The power of 15 minutes.

15 minute stop watch

Tell me this hasn’t happened to you:

You have something important to write…could be a sales pitch, press release, email newsletter, note to your boss, marketing program, ad copy… anything. It may not even need to be lengthy – just important in some way. So, you sit down to your keyboard at the precious time slot you’ve squeezed out of your packed to-do list and you force yourself to begin typing. And then…

You type a few words. Backspace over them. Type a few more words…keep going… then backspace over all of them too. Then you stare at your monitor trying to focus, while your to-do list sends invisible smoke signals to your brain, reminding you that you DON’T HAVE TIME for backspacing nonsense…you’ve got a ton of other things to do, and you’re running out of the window you’ve allotted to write this damn thing and youknowwhatyouwanttosaysowhywon’tthewordsjustflowout#*%#@?

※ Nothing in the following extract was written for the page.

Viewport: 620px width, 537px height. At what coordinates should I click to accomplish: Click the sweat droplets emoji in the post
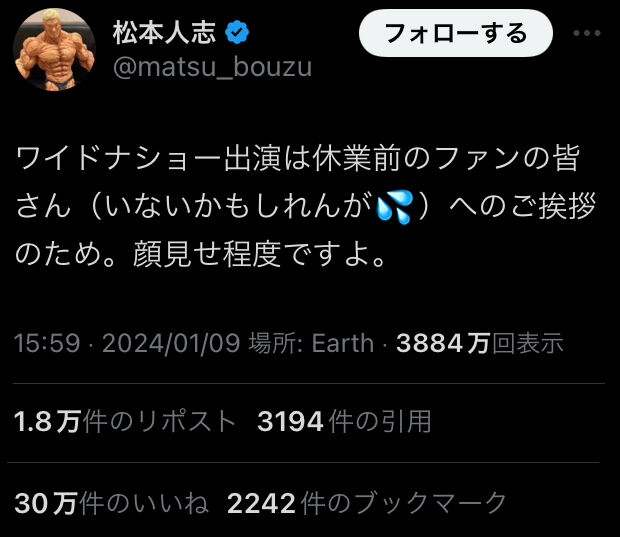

People. Chill out. In reality, you DON’T know what you want to say, and that’s the trouble. You know what the assignment is, but you haven’t decided how to approach it. And so you sit down to write before mapping out a game plan…and then you freeze because you’re about to start the car for a road trip, and you have no idea where you’re going once you pull out of the driveway.

Here’s a tip that will make writing less painful and more productive. Before you write, sit quietly for 15 minutes and just think about what you’re planning to write.

Sounds easy, right? Nope. When was the last time you sat quietly in your office for 15 minutes and did absolutely nothing else? Not check email, scan your list, get sucked into social media, read something, jot down 15 things you remember you wanted to add to your to-do list… literally just do nothing but think. To very busy people, 15 minutes of complete stillness feels like a jitter-inducing eternity. And in a way, it is. It’s 25% of an entire hour.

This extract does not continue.